For Better B2B Buyer Personas, Focus on People

By  /  February 23, 2024

Whether you’ve worked in B2B marketing for 20 days or 20 years, you’ve probably found some value in a B2B buyer persona. After all, it gives your marketing team all the information you need about David Datascientist or Emily Executive in one convenient little package. Who could ask for anything more?

Well, we all should. While the data in your typical buyer persona gives you a lot of information, we need to remember what we’re actually trying to understand about the people behind the persona. We need clarity about our customers and how to talk to them, not random details about them. When we recognize this, we can make our personas more valuable.

First things first: What is a good buyer persona for B2B?

A good persona paints a comprehensive portrait of a buyer’s decision-making process. Marketers need a deep understanding of our target audience’s needs, motivations, behaviors, pain points, and media preferences. A marketing persona should help us understand who they our ideal potential customers really are, what makes them tick and where we can find them in different situations in order to market to them more effectively:

When current options fail…
When a company is looking for a new option…
When a company starts using a new product or service…

…Who’s making the decisions?
…What do decision-makers do?
…What do they think and feel?
…Where do ideal customers turn to learn more?
…When are they likely to purchase or be in market for your product or service?

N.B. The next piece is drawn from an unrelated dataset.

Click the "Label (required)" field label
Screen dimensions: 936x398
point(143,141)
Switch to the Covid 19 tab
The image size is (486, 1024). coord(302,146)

Looking at B2B personas through this lens helps avoid stereotypes and will lead to a better buyer persona for your company. It’s less about creating personas for a buyer’s job title or functional role in the organization and more about their needs, their goals and the role they play in their organization.

Stereotypes are where B2B buyer personas fall short.

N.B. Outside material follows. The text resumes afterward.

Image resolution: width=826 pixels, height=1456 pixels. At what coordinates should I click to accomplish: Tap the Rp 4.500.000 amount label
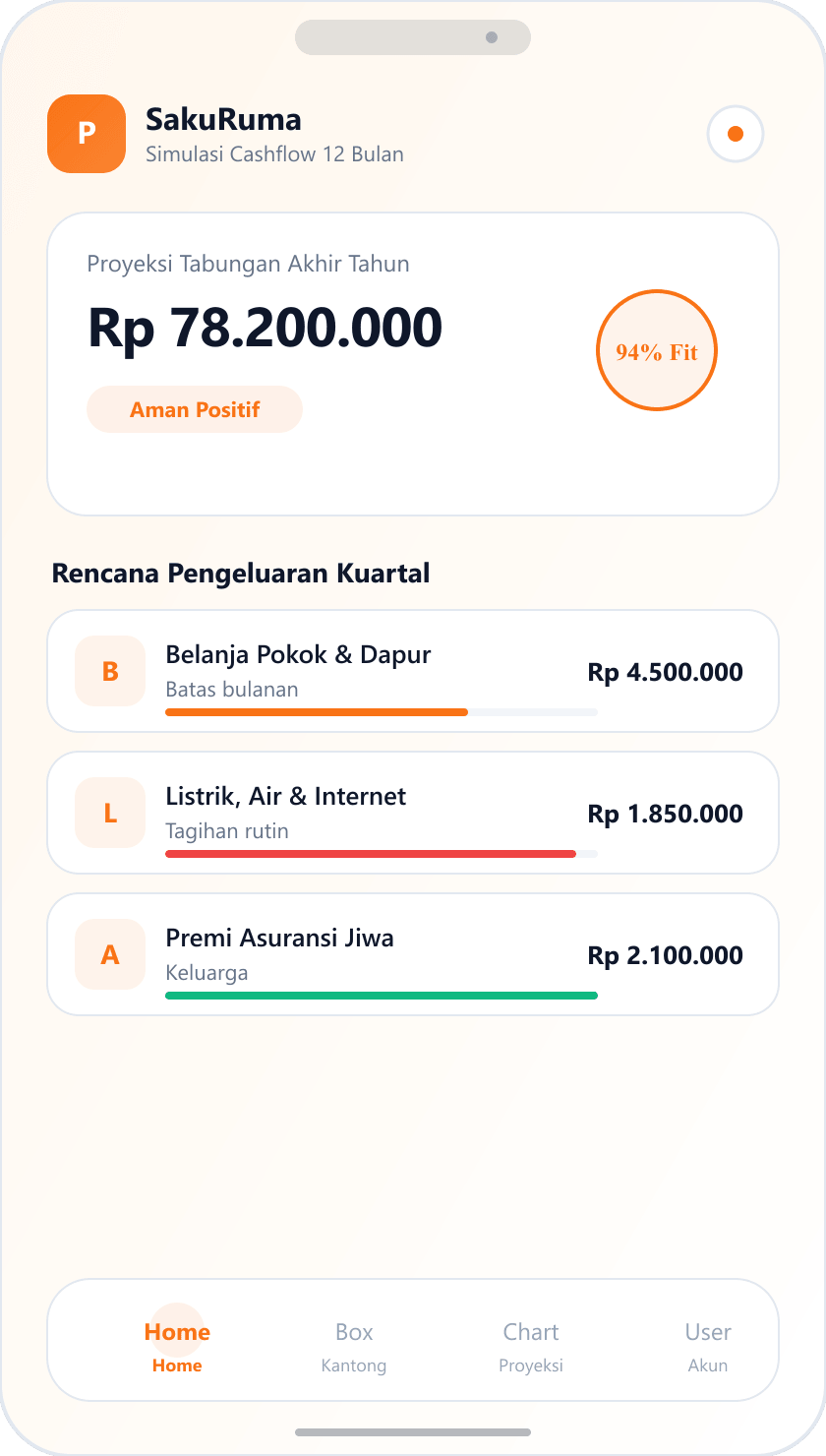666,673
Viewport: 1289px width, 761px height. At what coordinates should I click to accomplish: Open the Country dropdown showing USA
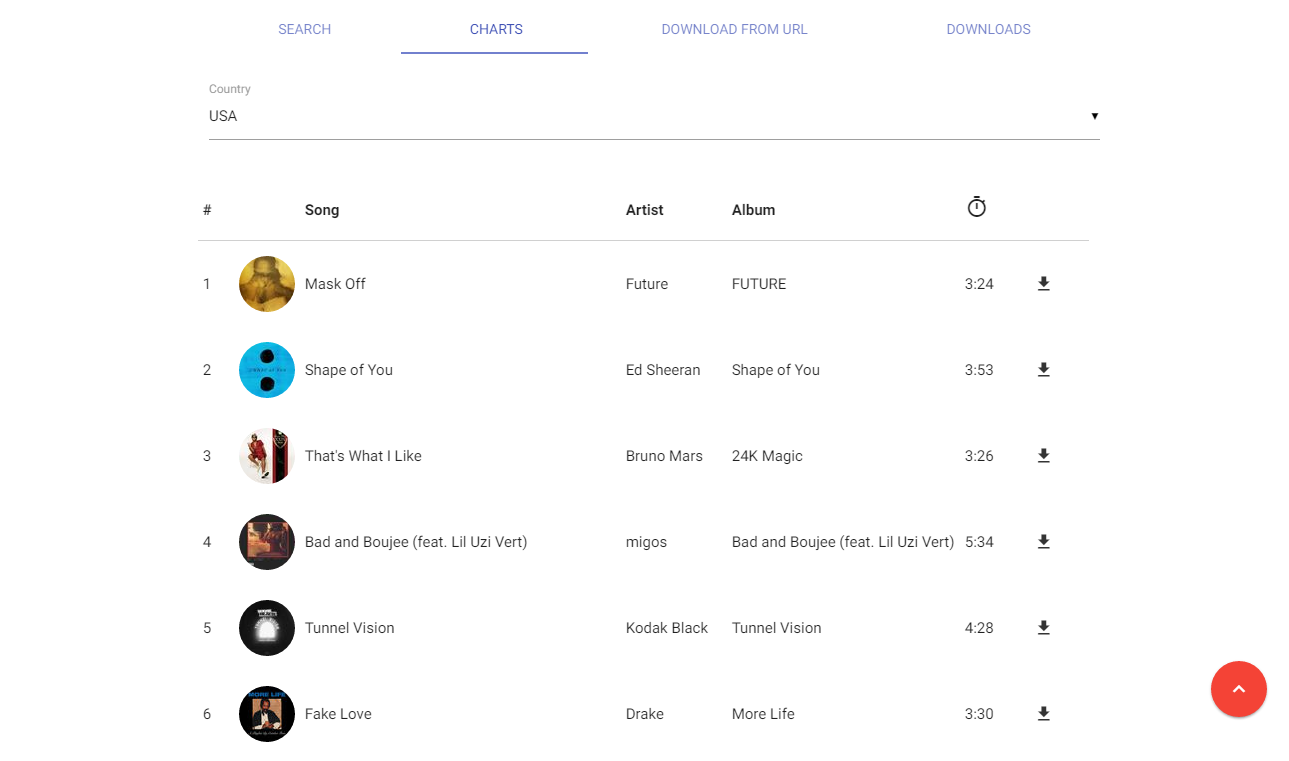(x=654, y=116)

David Datascientist and Emily Executive don’t exist, and the real David and Emily wouldn’t be particularly keen on having all their quirks, foibles and traits reduced to some bullet points in a document. The people involved in the buying process are just that — people — and they all have different ways of working, different ways of communicating, different ways of spending downtime, different ways of living life.

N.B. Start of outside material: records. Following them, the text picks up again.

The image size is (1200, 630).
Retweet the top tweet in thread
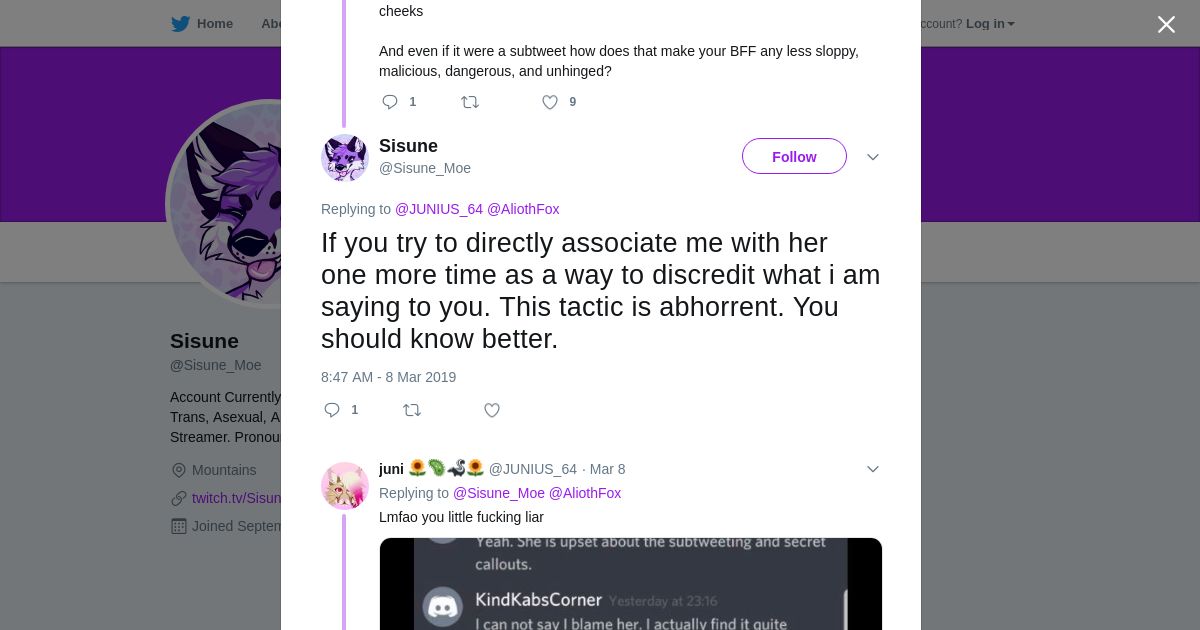[470, 102]
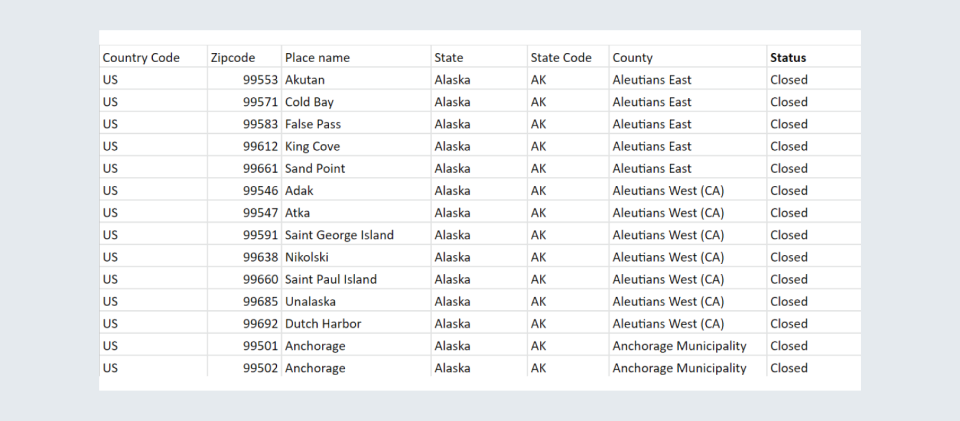This screenshot has height=421, width=960.
Task: Click the Unalaska place name cell
Action: tap(313, 301)
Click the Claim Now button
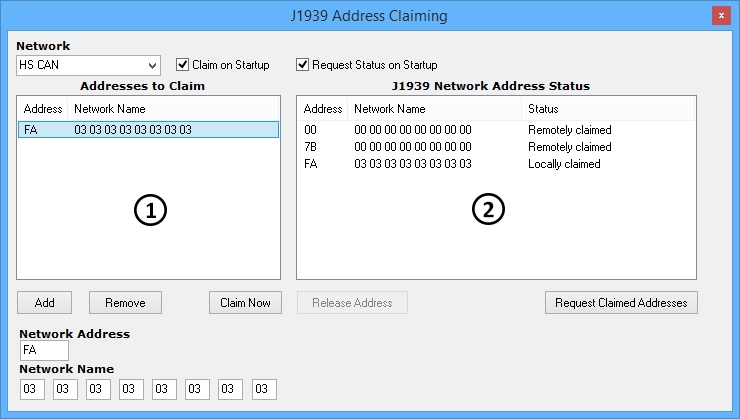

Buyer personas that make blanket assumptions about people are doomed to fall into stereotypes. These generalizations are usually based on job titles — what CEOs do on the weekend, what HR professionals care about, etc. Buyer stereotypes are bound to lead us down the wrong path, toward ineffective persona development strategies and inauthentic creative. For buyer persona creation to be effective, you need to understand the person behind the job title.

Focus on what matters for target customers.

B2B buyer personas can provide a lot of information, but some of this information can distract from what matters rather than augment it. Anything that doesn’t help you understand a B2B buyer’s next move isn’t valuable data.

Remember what you’re trying to get out of an ideal-customer profile: what buyers want, what they do to get it and where to reach them. Ask the right questions to learn what you need to know, including:

  • Why did they decide they need to invest in a new solution?
  • What are their goals, challenges or desired results?
  • What barriers stand in their way?
  • How do potential customers decide which solution is the right solution for them?
  • Who is involved (multiple decision-makers, perhaps), when and what impact do they have?
  • Where do buyers get their information?

If the information in your persona isn’t helping you better understand those things, it’s not information you need to create a persona. And worse, it’s only making it more likely you’ll fragment your target audience and your brand’s message.

Go beyond superficial details.

A properly constructed B2B buyer persona creates groups of buyers and identifies the commonalities between people in these groups. These groups need to be differentiated by need states — behaviors and motivations — not superficial details. When we successfully consolidate buyer personas, we can create a more coherent brand presence.

Of course, information like demographics isn’t just superficial. Demographic information is important to personas, but not necessarily in the ways some marketers have been using them. Understanding more about the people you’re targeting is always going to be a good thing, but when it comes to B2B marketing, knowing where your ideal customers live and work, how old they are, their areas of expertise, and other demographics is especially valuable in understanding the “where, when and how.” This information will help you reach them successfully. For example, if you know your buyers are mostly between the ages of 25 and 44, and the industry is primarily concentrated in the Midwest of the United States, you can better predict through market research the media channels and publications where it is going to be best to meet them.

Understanding why people make the buying decisions they do requires more than surface details about them. Demographics are an essential part of that, but the danger with demographic data is letting the data obscure the more relevant characteristics people have in common with each other. If we only focus on things like age and gender, as important as they can be, we can miss key commonalities in behavior.

The most valuable information in a buyer persona is what our buyers think, feel and do as part of their buying process, so that should be the first thing we look for when building or using a persona. If a group of buyers has similar mindsets and behaviors, superficial details shouldn’t split them into different personas.

Better B2B personas lead to better work.

We have reliable behaviors we fall on when we’re in certain situations. When X happens, we’re pretty likely to do Y. Buyer personas can help us fill in those variables, but only if we understand what makes them work and what their limitations are. By making sure we don’t fall into stereotypes, simplifying to understand what really matters and finding deeper commonalities beyond superficial details, we can develop B2B buyer personas that help us understand people. And those are the personas that will lead to the best work.